§ **EXERCISE OBJECTIVE**
Would you transcribe each entry that follows word for word, minus the images?

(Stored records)
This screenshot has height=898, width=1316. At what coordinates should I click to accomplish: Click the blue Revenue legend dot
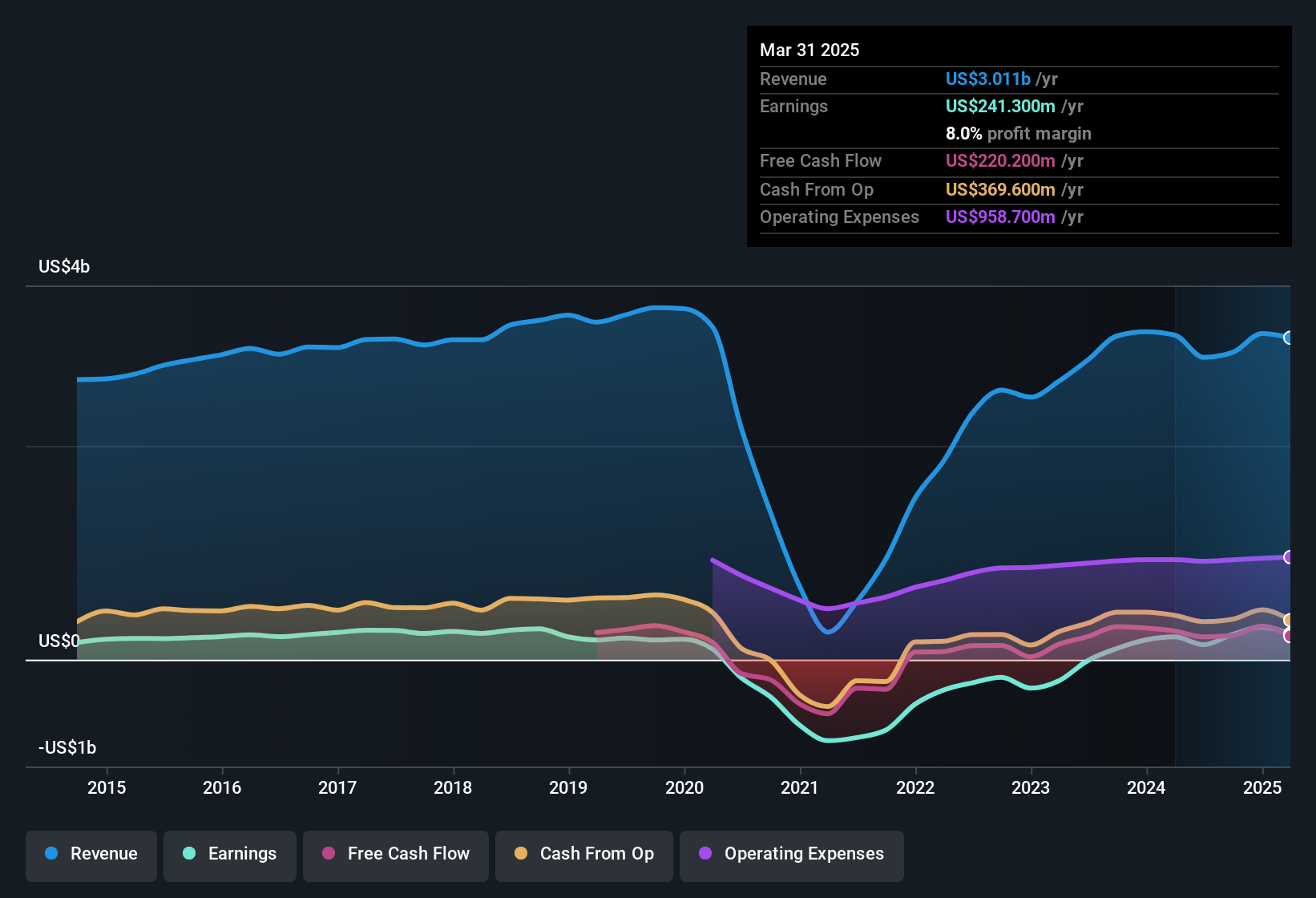pyautogui.click(x=51, y=854)

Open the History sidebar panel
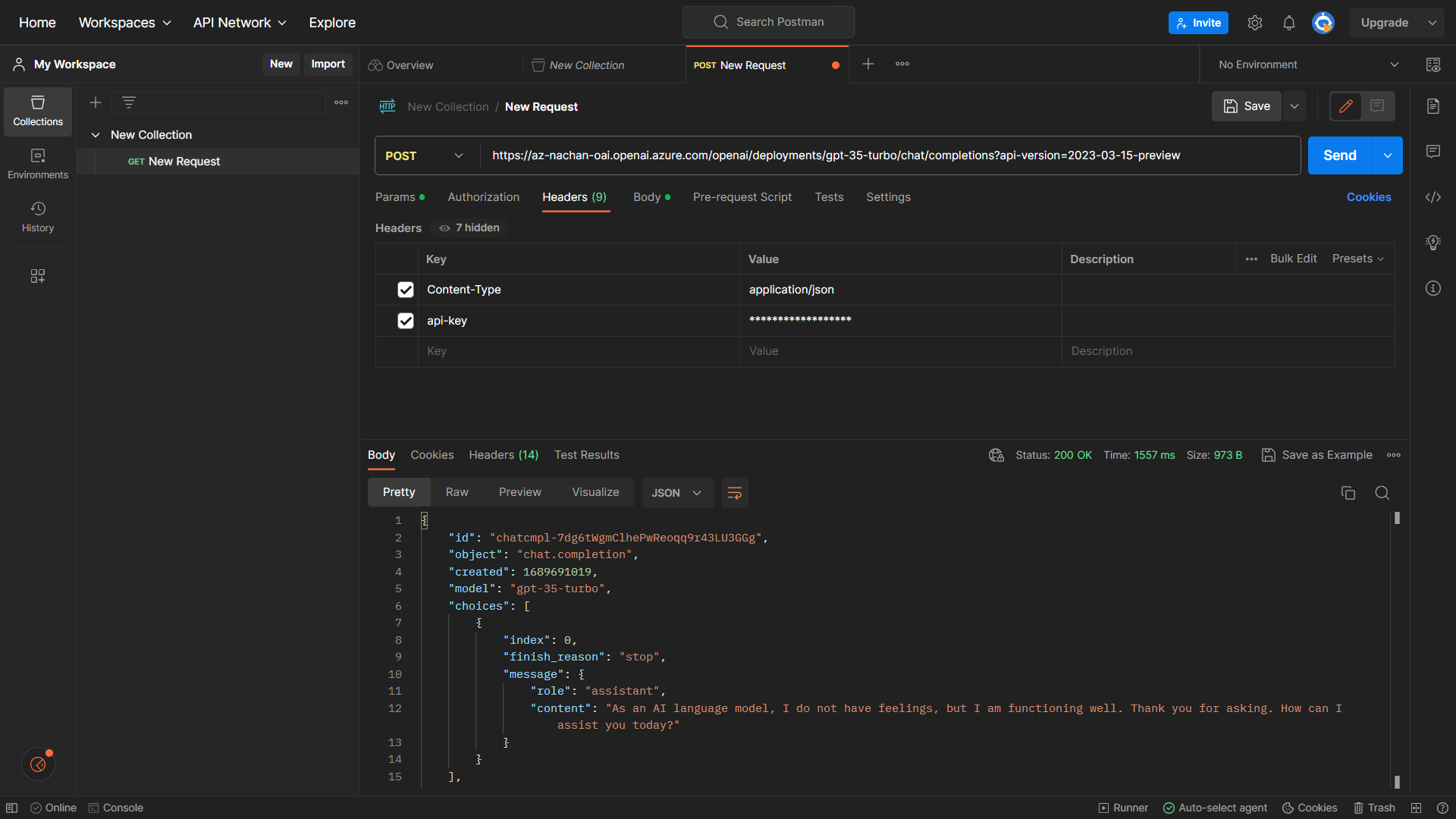(x=38, y=216)
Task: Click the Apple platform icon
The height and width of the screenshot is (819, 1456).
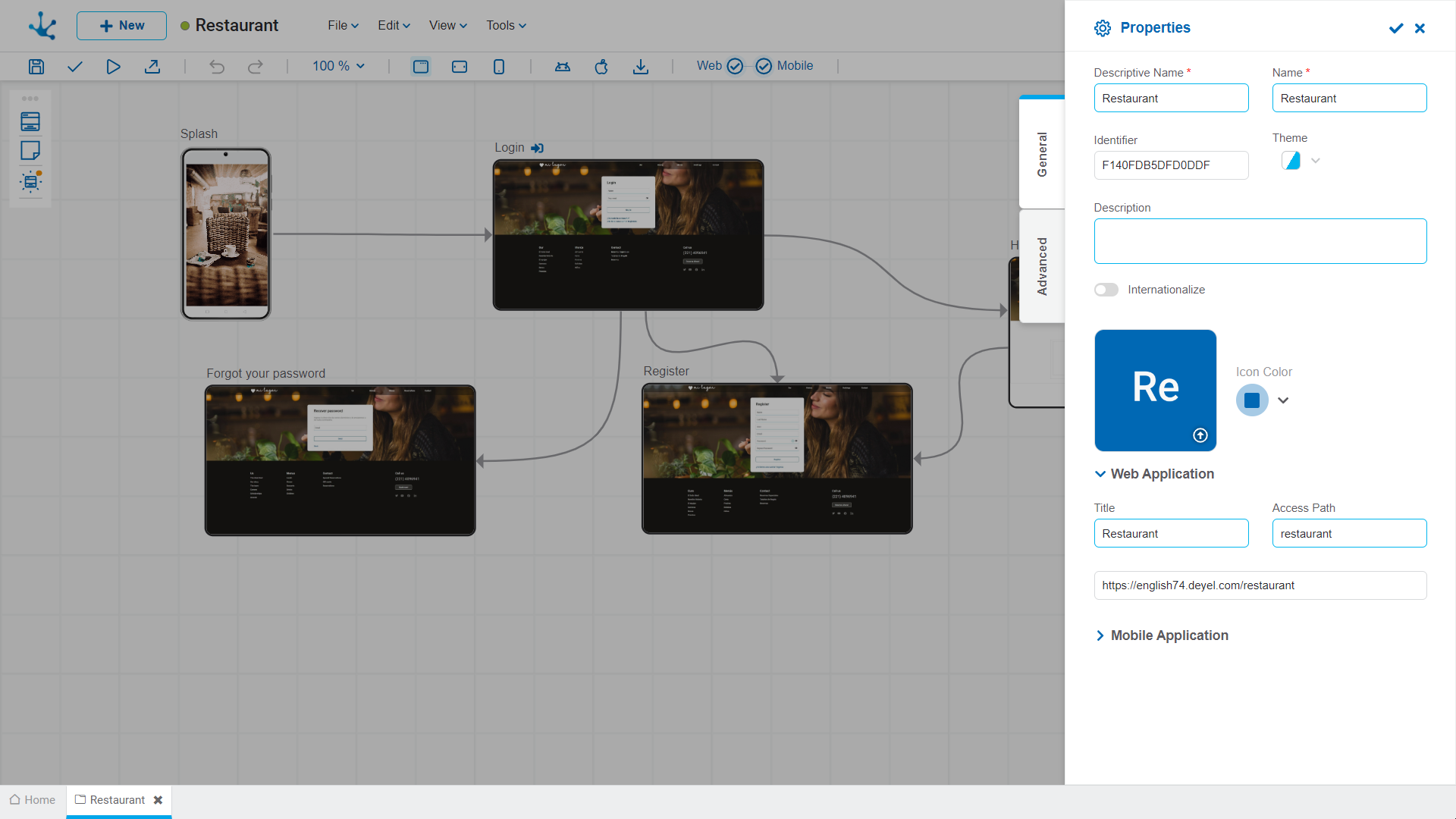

§ **PROBLEM SOLUTION**
This screenshot has height=898, width=1316. At what coordinates should I click to accomplish: Click the blue Revenue legend dot
pyautogui.click(x=51, y=854)

Open the History sidebar panel
(x=38, y=216)
Task: Click the Apple platform icon
The height and width of the screenshot is (819, 1456).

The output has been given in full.